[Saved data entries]
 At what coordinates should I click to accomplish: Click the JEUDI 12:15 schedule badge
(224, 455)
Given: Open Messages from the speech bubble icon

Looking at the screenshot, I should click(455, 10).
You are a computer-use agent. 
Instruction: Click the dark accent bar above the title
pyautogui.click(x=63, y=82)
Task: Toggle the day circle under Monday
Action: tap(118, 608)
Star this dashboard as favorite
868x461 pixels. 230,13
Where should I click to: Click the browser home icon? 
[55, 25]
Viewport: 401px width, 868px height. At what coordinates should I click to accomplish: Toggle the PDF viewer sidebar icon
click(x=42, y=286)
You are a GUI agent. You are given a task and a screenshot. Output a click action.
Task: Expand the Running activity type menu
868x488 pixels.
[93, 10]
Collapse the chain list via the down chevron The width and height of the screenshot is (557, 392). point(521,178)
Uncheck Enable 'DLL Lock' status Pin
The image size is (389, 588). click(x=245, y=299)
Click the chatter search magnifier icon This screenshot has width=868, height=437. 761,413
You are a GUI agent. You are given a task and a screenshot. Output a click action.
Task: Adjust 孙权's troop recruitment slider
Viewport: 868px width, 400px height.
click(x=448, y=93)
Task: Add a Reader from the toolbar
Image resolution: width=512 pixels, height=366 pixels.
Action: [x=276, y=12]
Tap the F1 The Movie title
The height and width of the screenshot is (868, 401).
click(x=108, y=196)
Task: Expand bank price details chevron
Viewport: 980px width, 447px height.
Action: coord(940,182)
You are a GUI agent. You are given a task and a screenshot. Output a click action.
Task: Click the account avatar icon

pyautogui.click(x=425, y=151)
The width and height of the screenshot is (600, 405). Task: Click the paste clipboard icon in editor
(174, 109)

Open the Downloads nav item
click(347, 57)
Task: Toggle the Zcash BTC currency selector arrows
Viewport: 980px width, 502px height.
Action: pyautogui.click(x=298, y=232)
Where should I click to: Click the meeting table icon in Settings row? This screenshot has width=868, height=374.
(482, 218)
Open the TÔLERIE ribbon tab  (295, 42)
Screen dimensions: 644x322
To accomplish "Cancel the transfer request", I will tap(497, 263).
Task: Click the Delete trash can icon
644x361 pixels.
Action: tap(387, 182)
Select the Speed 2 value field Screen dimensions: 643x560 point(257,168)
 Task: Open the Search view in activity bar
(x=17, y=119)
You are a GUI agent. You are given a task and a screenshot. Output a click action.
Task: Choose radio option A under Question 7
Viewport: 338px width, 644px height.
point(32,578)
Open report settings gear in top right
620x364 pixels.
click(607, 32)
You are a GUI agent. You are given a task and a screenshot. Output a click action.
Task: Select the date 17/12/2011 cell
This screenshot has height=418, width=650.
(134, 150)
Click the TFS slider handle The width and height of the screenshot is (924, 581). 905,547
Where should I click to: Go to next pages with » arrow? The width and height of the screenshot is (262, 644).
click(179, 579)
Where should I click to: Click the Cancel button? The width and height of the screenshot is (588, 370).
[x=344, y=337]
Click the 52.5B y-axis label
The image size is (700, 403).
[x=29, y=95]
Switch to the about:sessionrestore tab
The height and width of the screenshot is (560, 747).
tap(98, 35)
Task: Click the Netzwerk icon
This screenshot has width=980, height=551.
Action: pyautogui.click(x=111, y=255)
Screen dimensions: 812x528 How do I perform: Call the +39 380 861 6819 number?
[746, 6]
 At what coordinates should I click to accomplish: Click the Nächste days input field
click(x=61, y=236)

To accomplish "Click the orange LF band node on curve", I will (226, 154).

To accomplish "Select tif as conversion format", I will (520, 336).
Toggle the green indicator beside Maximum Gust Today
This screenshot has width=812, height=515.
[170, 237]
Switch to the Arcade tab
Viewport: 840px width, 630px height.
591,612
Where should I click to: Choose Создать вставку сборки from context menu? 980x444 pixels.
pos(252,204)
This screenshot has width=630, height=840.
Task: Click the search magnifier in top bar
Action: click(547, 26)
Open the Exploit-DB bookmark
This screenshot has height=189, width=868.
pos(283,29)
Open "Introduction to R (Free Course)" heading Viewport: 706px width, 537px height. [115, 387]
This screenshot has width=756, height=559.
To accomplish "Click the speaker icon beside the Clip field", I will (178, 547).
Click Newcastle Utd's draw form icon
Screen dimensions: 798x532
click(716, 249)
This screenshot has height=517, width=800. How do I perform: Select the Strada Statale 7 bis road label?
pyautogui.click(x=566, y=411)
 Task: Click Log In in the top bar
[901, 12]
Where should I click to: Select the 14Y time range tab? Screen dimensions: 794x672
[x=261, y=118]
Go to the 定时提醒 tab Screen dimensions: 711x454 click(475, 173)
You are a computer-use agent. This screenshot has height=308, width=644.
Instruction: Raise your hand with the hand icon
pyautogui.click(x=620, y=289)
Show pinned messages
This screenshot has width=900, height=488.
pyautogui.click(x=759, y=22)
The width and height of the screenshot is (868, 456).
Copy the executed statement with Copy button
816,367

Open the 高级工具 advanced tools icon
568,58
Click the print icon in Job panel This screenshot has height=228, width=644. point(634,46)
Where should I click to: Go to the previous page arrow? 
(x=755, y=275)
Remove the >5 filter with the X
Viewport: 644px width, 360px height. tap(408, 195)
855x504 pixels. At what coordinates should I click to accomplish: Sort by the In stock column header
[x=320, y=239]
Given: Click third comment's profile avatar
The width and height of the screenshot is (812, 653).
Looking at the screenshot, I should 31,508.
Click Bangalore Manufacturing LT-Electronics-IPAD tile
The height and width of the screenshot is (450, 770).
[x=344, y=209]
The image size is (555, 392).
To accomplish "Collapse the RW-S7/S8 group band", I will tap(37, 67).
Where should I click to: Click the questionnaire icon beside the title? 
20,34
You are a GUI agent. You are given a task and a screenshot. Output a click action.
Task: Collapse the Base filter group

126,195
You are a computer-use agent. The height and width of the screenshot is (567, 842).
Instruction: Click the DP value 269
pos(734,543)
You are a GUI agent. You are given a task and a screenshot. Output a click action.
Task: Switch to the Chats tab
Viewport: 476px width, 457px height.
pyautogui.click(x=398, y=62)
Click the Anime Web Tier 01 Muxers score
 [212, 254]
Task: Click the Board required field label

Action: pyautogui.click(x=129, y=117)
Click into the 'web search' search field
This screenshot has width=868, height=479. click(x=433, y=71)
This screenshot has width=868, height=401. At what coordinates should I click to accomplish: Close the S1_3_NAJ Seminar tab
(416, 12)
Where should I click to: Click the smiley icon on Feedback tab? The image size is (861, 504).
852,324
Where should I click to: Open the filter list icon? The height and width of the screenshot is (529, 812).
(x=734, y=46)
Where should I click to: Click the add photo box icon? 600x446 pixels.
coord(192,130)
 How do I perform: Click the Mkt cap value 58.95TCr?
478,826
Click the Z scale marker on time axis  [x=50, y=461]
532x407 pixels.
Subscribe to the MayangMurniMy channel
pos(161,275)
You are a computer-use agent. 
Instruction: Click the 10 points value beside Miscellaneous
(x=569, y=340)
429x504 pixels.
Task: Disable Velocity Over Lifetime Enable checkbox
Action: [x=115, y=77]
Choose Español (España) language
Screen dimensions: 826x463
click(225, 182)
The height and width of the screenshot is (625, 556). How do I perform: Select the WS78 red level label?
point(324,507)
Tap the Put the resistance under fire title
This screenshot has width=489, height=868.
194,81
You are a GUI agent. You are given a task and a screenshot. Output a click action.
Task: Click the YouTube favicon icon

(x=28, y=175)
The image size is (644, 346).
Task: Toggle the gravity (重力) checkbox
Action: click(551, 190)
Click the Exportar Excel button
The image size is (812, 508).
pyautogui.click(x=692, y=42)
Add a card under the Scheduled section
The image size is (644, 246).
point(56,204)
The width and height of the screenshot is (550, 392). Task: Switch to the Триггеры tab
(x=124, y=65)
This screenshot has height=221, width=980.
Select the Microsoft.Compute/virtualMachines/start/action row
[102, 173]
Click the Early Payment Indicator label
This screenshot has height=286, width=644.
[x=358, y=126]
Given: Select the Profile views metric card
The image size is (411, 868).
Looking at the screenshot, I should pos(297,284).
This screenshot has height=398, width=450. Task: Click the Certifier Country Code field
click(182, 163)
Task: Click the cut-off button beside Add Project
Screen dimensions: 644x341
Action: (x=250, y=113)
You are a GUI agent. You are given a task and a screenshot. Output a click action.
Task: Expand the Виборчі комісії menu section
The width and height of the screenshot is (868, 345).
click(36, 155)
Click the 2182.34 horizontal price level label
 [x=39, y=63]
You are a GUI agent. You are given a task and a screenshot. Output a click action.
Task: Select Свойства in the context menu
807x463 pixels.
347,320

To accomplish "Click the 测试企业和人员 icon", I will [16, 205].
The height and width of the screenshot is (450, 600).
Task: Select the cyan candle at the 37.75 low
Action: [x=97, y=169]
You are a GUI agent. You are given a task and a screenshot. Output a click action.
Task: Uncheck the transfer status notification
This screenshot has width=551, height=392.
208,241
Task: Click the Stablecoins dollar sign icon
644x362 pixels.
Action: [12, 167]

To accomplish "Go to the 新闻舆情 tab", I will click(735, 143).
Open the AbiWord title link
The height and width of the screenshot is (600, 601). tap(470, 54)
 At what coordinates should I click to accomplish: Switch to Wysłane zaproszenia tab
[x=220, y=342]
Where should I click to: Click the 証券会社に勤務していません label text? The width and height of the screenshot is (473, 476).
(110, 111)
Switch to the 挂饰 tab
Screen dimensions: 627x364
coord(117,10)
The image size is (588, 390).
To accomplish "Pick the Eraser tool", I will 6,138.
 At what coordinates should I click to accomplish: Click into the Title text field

YOUR ASSIGNMENT:
Beginning at the line with "868x488 pixels." and ending at the line with "Task: Adjust 孙权's troop recruitment slider", reproduce each line of the data above exactly, and add no other lines.

REPLY:
868x488 pixels.
[93, 10]
Collapse the chain list via the down chevron The width and height of the screenshot is (557, 392). point(521,178)
Uncheck Enable 'DLL Lock' status Pin
The image size is (389, 588). click(x=245, y=299)
Click the chatter search magnifier icon This screenshot has width=868, height=437. 761,413
You are a GUI agent. You are given a task and a screenshot. Output a click action.
Task: Adjust 孙权's troop recruitment slider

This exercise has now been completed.